Staatsanwalt Filip Trebuch wirft dem unbescholtenen Teenager vor, das Mädchen am Tattag zu ihrer Wohnung begleitet zu haben, obwohl er selbst am anderen Ende von Wien wohnt. Während er vor der Wohnung wartete, zog sich das Mädchen um, schon bei der Liftfahrt nach unten soll er sie danach an den Brüsten berührt haben.

Notdurft im Müllraum

Im Erdgeschoß meldete er an, seine Notdurft verrichten zu müssen, und ging in den Müllraum. Dort soll er sie hineingezogen haben, neuerlich ihre Geschlechtsteile berührt und schließlich versucht haben, ihre Hose zu öffnen, um sie zu vergewaltigen. Nur das Erscheinen von zwei Unbekannten brachte ihn dazu, seinen Plan aufzugeben, ist der Ankläger überzeugt.

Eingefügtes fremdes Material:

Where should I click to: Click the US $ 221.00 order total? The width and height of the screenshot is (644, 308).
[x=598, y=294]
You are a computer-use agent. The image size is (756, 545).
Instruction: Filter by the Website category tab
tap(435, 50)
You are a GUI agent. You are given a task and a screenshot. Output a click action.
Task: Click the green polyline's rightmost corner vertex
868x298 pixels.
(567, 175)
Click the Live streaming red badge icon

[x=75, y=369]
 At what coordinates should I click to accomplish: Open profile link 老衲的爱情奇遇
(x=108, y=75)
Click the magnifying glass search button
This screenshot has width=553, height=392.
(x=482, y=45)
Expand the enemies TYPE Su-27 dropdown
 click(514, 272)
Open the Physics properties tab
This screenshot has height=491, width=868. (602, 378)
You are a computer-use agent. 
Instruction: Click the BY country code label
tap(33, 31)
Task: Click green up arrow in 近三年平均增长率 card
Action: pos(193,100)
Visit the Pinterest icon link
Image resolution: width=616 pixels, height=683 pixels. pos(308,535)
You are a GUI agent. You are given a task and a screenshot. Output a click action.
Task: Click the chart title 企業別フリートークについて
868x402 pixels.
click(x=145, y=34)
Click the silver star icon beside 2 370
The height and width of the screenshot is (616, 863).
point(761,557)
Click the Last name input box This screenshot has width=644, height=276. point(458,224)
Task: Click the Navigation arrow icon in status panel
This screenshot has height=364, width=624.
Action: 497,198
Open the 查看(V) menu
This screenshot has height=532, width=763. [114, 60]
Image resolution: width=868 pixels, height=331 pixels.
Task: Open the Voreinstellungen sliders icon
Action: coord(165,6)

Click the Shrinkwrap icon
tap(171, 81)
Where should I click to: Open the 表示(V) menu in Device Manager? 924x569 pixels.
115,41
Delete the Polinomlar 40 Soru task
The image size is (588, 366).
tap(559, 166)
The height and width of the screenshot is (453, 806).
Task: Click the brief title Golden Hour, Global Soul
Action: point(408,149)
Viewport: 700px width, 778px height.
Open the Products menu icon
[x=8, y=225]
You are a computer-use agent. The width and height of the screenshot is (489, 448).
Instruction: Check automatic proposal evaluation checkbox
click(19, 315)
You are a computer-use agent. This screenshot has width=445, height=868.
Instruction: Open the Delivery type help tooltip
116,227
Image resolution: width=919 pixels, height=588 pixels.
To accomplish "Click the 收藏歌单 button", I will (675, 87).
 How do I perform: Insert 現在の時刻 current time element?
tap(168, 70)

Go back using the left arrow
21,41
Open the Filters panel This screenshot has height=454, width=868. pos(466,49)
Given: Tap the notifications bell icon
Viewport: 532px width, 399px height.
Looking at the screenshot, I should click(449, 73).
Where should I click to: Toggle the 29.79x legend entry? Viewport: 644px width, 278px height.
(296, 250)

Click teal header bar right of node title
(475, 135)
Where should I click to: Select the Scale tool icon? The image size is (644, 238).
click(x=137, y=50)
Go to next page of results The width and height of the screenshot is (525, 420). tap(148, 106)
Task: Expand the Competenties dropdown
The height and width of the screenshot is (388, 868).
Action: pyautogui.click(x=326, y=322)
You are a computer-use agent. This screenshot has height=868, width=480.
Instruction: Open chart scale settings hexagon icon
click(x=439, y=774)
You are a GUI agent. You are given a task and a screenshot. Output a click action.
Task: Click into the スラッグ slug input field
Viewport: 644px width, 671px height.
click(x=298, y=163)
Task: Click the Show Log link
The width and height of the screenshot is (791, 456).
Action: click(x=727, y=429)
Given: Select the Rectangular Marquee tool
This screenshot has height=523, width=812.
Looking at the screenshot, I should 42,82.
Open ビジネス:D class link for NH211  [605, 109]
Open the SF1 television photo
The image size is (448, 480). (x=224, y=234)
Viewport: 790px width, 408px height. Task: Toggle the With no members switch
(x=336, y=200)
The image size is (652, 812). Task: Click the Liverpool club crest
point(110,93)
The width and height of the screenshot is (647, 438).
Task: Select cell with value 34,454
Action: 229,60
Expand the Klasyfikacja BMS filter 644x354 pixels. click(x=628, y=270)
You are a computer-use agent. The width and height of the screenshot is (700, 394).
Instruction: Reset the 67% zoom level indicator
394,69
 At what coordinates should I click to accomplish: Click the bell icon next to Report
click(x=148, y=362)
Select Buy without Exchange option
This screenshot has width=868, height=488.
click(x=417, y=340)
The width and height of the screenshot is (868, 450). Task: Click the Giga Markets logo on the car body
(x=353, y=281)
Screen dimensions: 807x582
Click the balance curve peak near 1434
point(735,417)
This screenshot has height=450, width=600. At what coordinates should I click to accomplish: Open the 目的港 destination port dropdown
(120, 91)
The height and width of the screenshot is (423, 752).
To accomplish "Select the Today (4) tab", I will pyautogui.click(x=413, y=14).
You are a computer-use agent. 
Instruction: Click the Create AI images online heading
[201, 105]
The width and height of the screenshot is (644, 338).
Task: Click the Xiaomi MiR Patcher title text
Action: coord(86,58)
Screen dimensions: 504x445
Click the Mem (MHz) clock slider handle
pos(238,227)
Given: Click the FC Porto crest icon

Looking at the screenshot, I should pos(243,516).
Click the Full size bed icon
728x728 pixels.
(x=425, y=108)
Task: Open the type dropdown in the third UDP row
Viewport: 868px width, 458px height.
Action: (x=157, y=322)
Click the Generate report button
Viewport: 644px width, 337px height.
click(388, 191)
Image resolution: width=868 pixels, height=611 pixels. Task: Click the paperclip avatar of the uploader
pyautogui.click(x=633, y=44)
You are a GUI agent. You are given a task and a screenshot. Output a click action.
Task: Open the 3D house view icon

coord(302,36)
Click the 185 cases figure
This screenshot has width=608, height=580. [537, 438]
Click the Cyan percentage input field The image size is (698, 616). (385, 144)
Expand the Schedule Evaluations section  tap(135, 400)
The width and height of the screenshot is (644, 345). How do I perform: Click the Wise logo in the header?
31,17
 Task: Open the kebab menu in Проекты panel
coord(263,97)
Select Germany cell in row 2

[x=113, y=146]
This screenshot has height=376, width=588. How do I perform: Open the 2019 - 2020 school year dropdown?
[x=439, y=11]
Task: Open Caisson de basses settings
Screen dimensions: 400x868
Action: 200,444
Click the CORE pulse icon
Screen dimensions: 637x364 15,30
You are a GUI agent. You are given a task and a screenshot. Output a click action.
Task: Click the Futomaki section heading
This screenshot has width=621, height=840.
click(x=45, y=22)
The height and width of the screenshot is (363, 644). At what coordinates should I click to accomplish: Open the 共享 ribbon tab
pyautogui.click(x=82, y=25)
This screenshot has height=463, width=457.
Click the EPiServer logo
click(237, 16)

Verteidiger Oliver Ertl hält die Angelegenheit dagegen für juristisch schwer überbewertet. In der Pubertät würden die Hormone verrückt spielen, es sei in diesem Alter normal, bei "spielerischem Gerangel" das andere Geschlecht zu berühren, erklärt er in seinem Eröffnungsplädoyer. Eine Vergewaltigungsabsicht habe jedenfalls nie bestanden, gibt er sich überzeugt.

E. selbst bekennt sich teilweise schuldig – wofür, wird nicht ganz klar. Denn seiner Version nach ist nicht einmal entfernt etwas Ungesetzliches geschehen. "Sie hat gesagt, sie muss sich umziehen. Unten bin ich dann in den Müllraum. Ich habe sie einmal gefragt, ob sie mit reinkommen will, sie hat Nein gesagt. Dann kam sie doch rein, wir haben uns einmal umarmt. Danach hat sie an ihre Freundin eine Nachricht geschickt, dass sie sich verspätet", versucht der Schüler den Senat zu überzeugen.

Belastende Beweise

Der Versuch scheitert gleich auf mehreren Ebenen. Erstens gibt es Aufnahmen aus einer Überwachungskamera des Müllraums, die seine Darstellung widerlegen. So ist zu sehen, dass E. das Mädchen am Arm packt und in den Raum zerrt.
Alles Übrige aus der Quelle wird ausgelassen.